→ GIVEN PROBLEM
Return each line of the records that contains the string "selection". Treat uppercase and lowercase letters as different.

◆ ◆ ◆ ◆ ◆

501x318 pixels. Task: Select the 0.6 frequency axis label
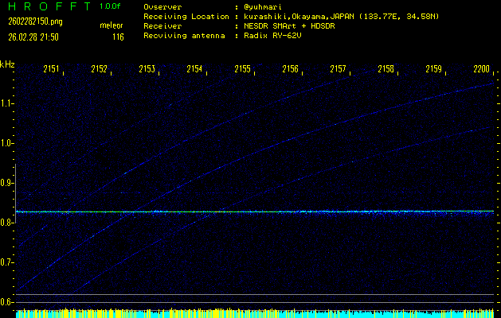(x=7, y=302)
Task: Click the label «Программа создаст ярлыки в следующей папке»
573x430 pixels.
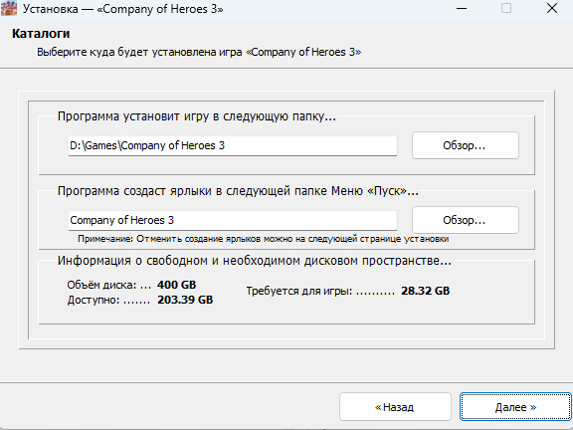Action: pos(238,191)
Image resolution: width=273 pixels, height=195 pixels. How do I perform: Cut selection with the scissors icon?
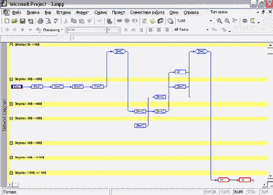pyautogui.click(x=65, y=21)
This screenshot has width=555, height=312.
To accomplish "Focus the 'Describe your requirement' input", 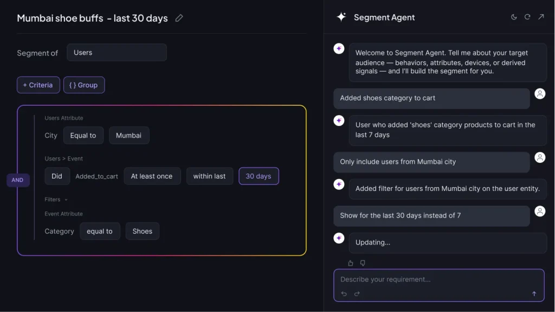I will point(438,279).
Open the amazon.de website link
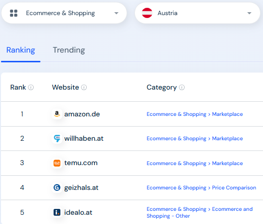The width and height of the screenshot is (263, 224). coord(82,114)
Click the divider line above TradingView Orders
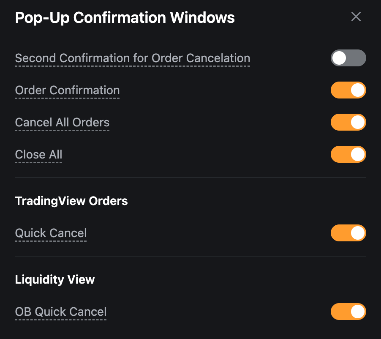The image size is (381, 339). (x=190, y=178)
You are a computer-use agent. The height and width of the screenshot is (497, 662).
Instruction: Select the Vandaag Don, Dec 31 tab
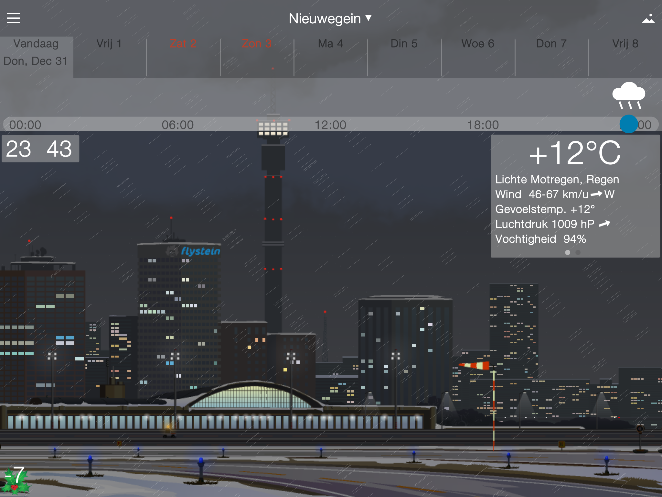click(x=36, y=52)
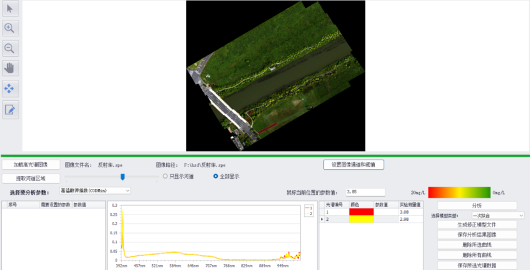Click the four-arrow fit view icon

(11, 89)
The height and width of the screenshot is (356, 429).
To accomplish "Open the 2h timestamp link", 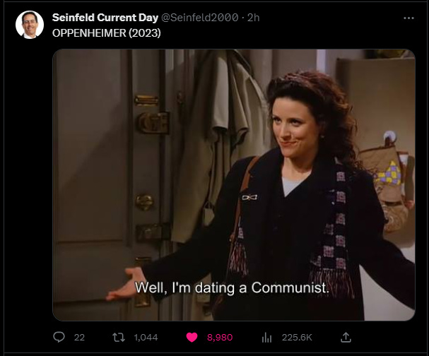I will click(x=253, y=18).
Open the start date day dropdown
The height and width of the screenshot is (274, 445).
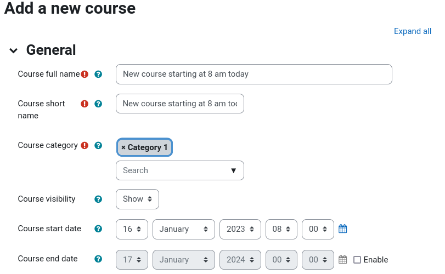pos(132,229)
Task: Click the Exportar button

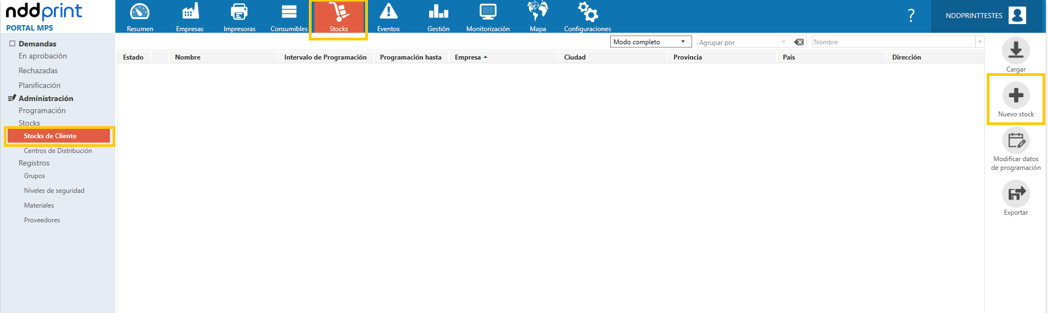Action: pyautogui.click(x=1016, y=193)
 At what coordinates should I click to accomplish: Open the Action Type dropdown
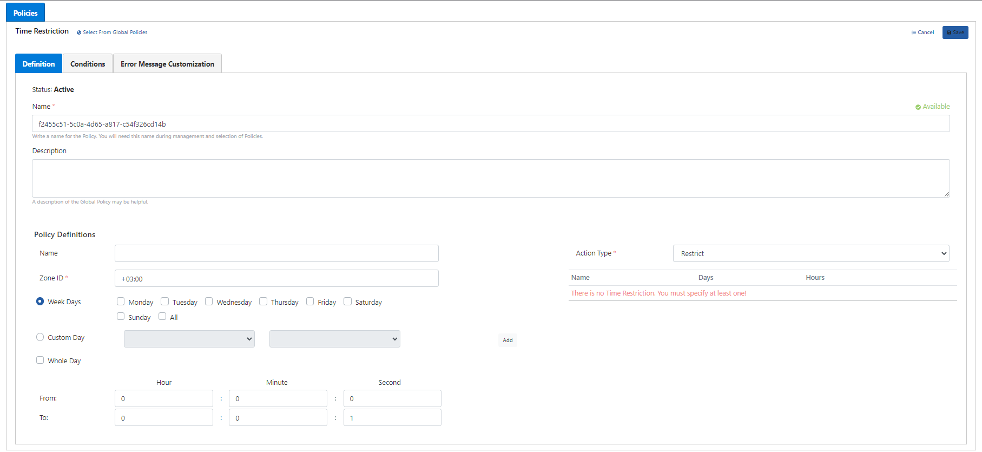pyautogui.click(x=810, y=253)
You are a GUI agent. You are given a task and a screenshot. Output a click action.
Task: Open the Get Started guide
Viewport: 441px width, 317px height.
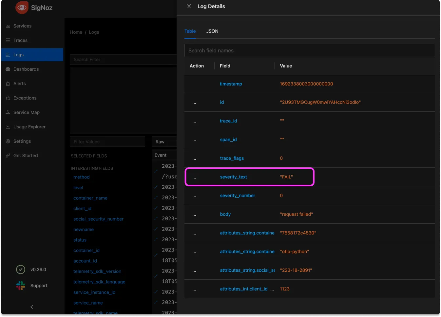pyautogui.click(x=25, y=156)
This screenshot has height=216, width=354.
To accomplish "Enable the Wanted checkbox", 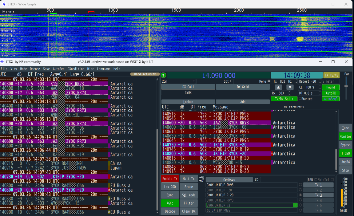I will [300, 99].
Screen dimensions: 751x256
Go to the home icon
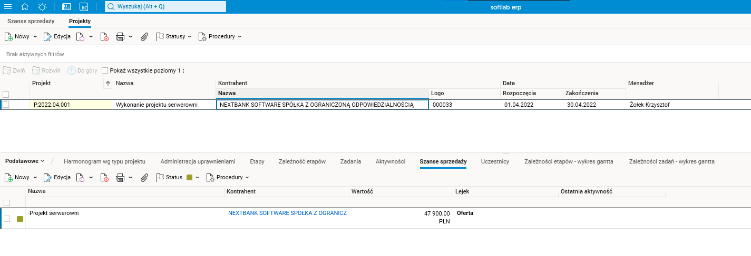point(25,7)
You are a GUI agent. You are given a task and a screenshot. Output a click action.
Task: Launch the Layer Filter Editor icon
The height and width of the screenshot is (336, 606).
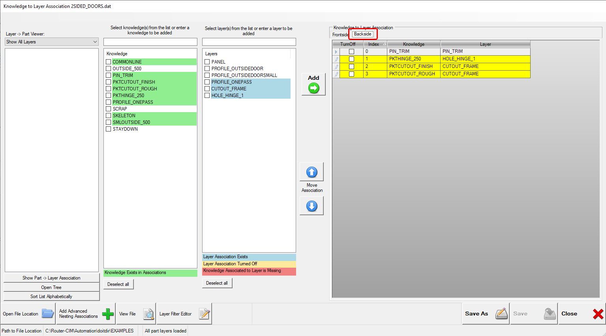(x=204, y=314)
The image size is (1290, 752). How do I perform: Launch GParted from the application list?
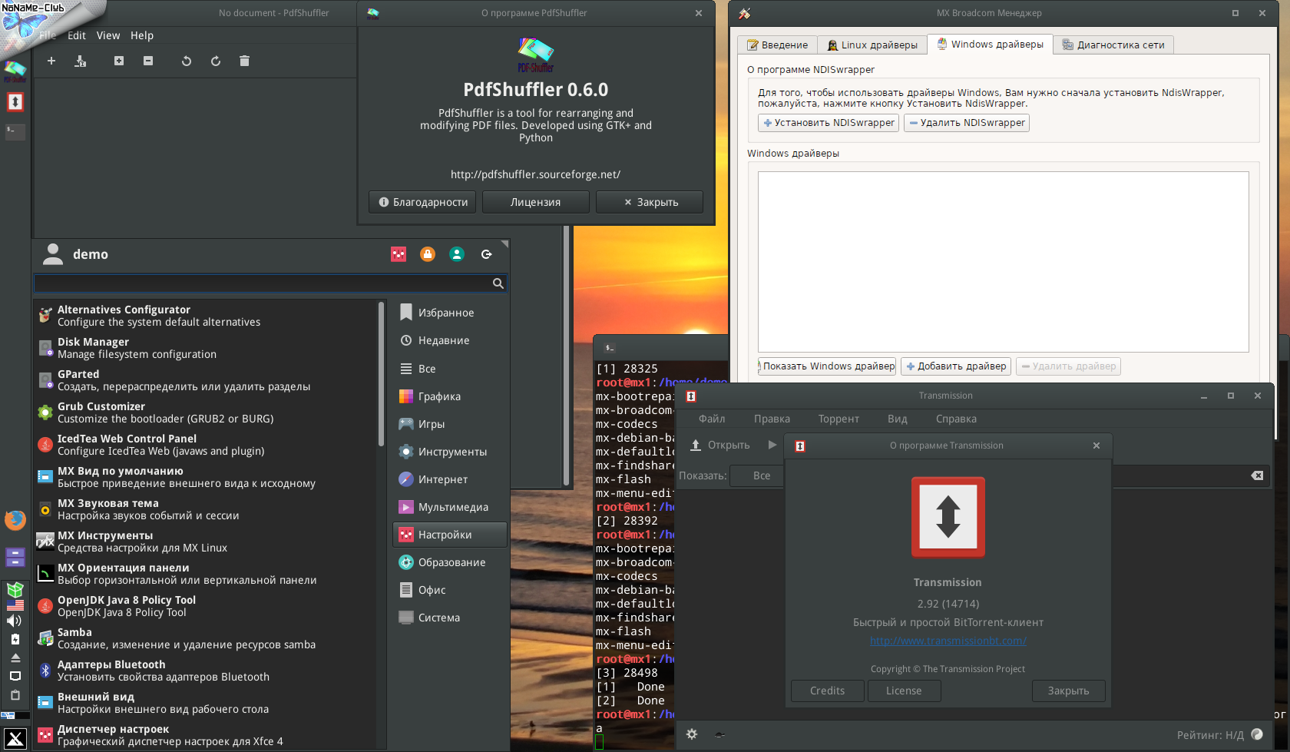tap(78, 374)
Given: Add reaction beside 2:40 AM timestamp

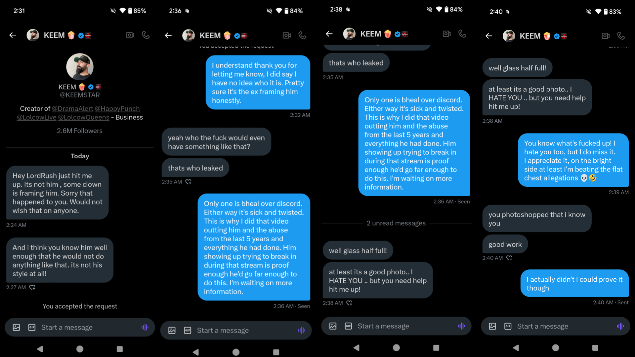Looking at the screenshot, I should pyautogui.click(x=509, y=258).
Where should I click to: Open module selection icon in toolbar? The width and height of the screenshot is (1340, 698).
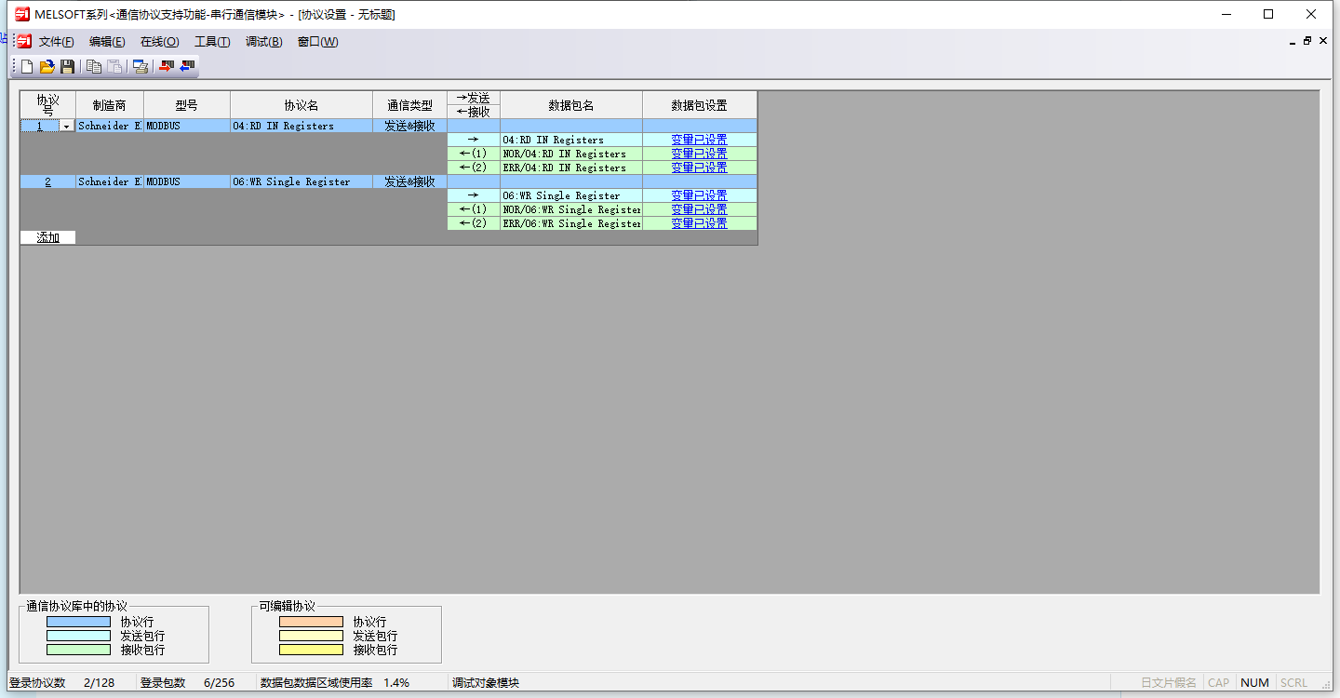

◆ ◆ ◆ ◆ ◆

→ REPLY
Image resolution: width=273 pixels, height=195 pixels. How do I perform: Cut selection with the scissors icon?
Where should I click to: Open module selection icon in toolbar? The width and height of the screenshot is (1340, 698).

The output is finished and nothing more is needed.